Bank of Ireland Security Breach - 10,000 Customers
April 22nd, 2008 by James
The theft of four Bank of Ireland laptops containing customers’ names and addresses, medical backgrounds, life assurance details and bank account details is big news at the moment.
The details of 10,000 customers stored unencrypted on a number of laptops that were stolen - one from a BoI branch, and three from cars on separate occasions. I won’t even think about the laptop that is stolen from a branch - if somebody can walk into a bank and steal a laptop then obviously there is a much bigger issue here. But I’m stunned by the theft of laptops from cars - were these sitting on the passenger seat while some guy went in to Spar for his breakfast roll? Many companies train their employees on how to avoid getting their laptop stolen. Some high-tech approaches include putting the laptop into the boot of the car before leaving the office. But when you’re dealing with something as sensitive as we have here, is it even necessary for the information to leave the relative saftey of BoI HQ? Why were employees of the bank carrying such sensitive information around in their car? Why was it not encrypted? The fact that this was allowed to happen in the first place shows a lack of security awareness in the bank, and an inadequate security policy in place.

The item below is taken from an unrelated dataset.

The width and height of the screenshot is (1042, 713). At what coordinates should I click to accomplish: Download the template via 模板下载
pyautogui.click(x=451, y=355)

It gets worse. Justin Mason points out that the breach did not come from the bank at all - it was the DPC who first raised the issue. As we mentioned in relation to the jobs.ie hack, there are currently no laws for mandatory disclosure in Ireland. So if the bank does not take responsibility and inform its victims of the theft (out of good will or otherwise), how can we know that this has not happened before? They have admitted that this is not a once-off; these four laptops were stolen on separate occasions.
So what now for the 10,000 people who now have their medical details compromised? RTE references a statement by Mr Burrows from Bank of Ireland:
Mr Burrows, who was speaking in Belfast at the launch of new bank notes, admitted that the theft had been deeply embarrassing for the bank. But he said the bank is confident that none of the information stored on the computers has been illegally used.
How can the bank be confident that none of the information has been used illegally? They are monitoring the BoI accounts of those 10,000 victims, but do you think the only potential scam is to withdraw money? These thieves are resourceful enough to rob a bank, could we not assume that they’re capable of taking some medical records and personal details and selling them to professional scammers who are far more experienced in matters of fraud than anyone who works at BoI?
The issue here is an underlying lack of responsibility from BoI from start to finish. They were irresponsible when it came to protecting your data. They were irresponsible when they opted not to disclose the breaches initially. And now they’re being irresponsible as they play down the potential impact, moving to dismiss legitimate concerns that victims might have.